Collect each line from the rows below that contains the word "dropdown" and copy those lines out.

________________________________________

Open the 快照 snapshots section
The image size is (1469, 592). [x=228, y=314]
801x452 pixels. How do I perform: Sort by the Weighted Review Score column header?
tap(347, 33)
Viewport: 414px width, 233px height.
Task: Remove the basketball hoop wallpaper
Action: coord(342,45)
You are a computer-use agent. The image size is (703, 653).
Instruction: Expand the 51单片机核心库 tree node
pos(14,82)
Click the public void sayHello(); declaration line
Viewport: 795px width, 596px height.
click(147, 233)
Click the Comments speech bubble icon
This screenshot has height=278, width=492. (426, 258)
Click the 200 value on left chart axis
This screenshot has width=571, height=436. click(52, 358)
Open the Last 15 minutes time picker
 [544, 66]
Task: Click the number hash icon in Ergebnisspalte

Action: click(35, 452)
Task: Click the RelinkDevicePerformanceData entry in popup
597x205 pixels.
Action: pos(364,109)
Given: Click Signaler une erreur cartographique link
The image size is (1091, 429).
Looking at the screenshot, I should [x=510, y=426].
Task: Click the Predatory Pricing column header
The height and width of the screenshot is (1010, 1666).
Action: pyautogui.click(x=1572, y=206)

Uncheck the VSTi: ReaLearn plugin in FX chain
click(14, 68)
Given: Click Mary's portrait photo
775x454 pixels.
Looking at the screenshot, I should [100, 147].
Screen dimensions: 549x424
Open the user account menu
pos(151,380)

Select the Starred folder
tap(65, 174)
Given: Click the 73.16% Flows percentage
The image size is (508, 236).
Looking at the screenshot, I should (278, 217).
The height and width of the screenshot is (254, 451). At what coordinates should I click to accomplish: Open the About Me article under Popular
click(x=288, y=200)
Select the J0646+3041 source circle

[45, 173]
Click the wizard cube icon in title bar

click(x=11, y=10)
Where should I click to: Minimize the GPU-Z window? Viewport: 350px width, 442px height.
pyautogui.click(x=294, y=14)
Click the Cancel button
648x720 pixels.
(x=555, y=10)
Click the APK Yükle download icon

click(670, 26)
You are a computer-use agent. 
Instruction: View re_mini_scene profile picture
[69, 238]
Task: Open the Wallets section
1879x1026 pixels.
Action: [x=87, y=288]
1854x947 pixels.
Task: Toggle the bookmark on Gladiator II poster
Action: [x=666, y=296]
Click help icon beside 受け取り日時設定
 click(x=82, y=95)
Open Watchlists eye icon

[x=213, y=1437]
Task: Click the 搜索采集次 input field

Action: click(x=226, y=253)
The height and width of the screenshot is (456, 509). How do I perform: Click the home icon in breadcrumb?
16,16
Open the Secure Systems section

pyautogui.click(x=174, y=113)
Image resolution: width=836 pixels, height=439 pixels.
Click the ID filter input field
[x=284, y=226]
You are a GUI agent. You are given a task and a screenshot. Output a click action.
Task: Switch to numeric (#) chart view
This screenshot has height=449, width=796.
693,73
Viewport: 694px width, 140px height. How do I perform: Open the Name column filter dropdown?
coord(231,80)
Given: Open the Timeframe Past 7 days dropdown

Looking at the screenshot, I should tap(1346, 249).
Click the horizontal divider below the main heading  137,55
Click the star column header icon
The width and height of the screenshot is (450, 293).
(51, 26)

________________________________________

SOLUTION FOR THIS EXERCISE:
Viewport: 694px width, 140px height. How do I perform: Open the Name column filter dropdown?
Given: Open the Timeframe Past 7 days dropdown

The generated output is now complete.